In April 2025 alone, hackers stole $92.4 million across 15 DeFi hacks, according to Immunefi.

Here are two of the biggest DeFi hacks from April:

UPCX – $70 Million Loss

UPCX is an open-source DeFi platform focused on digital payments.

In early April, hackers attacked UPCX and stole 18.4 million UPC tokens, worth $70 million.

The attack happened because the platform had weak access controls, making it easy for hackers to take the tokens and move them to other wallets.

KiloEx – $7.5 Million Loss

KiloEx is a decentralized exchange where users trade perpetual futures (a type of crypto derivative).

  • Two weeks after the UPCX hack, KiloEx was also attacked.
  • Hackers manipulated KiloEx’s price oracle, which feeds pricing data to the platform. This allowed them to steal $7.5 million.
  • In a surprising twist, the hacker later returned $5.5 million just four days after the attack.

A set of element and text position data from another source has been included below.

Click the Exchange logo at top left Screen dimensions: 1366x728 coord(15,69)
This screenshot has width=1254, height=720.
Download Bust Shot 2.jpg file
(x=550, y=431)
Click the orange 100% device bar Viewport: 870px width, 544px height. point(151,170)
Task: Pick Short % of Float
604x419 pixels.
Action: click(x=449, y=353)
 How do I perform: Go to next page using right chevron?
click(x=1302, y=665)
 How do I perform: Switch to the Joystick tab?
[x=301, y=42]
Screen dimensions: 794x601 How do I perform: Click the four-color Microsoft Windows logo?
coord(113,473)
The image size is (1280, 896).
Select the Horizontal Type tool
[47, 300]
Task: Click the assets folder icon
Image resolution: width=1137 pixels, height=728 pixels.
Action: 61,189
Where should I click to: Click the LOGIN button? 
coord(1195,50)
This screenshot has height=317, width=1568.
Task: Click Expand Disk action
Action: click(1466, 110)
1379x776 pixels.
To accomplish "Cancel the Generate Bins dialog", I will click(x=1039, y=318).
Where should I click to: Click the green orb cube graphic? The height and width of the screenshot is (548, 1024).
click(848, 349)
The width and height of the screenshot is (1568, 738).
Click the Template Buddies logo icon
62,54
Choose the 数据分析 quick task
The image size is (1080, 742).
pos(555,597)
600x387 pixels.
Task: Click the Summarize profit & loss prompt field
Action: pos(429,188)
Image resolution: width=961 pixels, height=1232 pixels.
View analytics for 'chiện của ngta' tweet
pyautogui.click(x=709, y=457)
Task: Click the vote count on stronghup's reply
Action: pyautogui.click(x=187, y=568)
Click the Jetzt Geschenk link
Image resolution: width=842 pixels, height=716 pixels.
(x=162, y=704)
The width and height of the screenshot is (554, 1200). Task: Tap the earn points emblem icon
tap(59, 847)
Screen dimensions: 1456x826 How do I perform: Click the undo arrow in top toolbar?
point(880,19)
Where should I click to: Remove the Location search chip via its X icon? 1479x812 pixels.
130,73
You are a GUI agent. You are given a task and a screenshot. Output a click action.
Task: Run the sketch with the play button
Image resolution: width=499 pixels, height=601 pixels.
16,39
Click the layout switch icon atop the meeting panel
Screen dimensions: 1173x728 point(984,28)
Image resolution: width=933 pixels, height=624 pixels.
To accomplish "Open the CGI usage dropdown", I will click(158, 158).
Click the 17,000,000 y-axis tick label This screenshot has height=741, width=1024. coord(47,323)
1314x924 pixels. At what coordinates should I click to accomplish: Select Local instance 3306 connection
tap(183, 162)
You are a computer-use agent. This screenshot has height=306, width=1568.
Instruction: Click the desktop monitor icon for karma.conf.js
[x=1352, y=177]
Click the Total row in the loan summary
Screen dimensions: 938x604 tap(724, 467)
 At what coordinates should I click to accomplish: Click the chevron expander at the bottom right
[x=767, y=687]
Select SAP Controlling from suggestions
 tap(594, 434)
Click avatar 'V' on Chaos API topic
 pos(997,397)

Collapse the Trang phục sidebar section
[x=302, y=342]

These attacks show how vulnerable some DeFi projects still are. Even small mistakes in the code or weak security can lead to huge crypto losses.

Ethereum and BNB Chain Are Prime Targets

Immunefi’s report also found that most of these attacks are happening on two major blockchains:

  • Ethereum
  • BNB Chain

Together, these two networks accounted for about 60% of all crypto losses so far this year. This is likely because they host the largest number of DeFi projects, giving hackers more targets.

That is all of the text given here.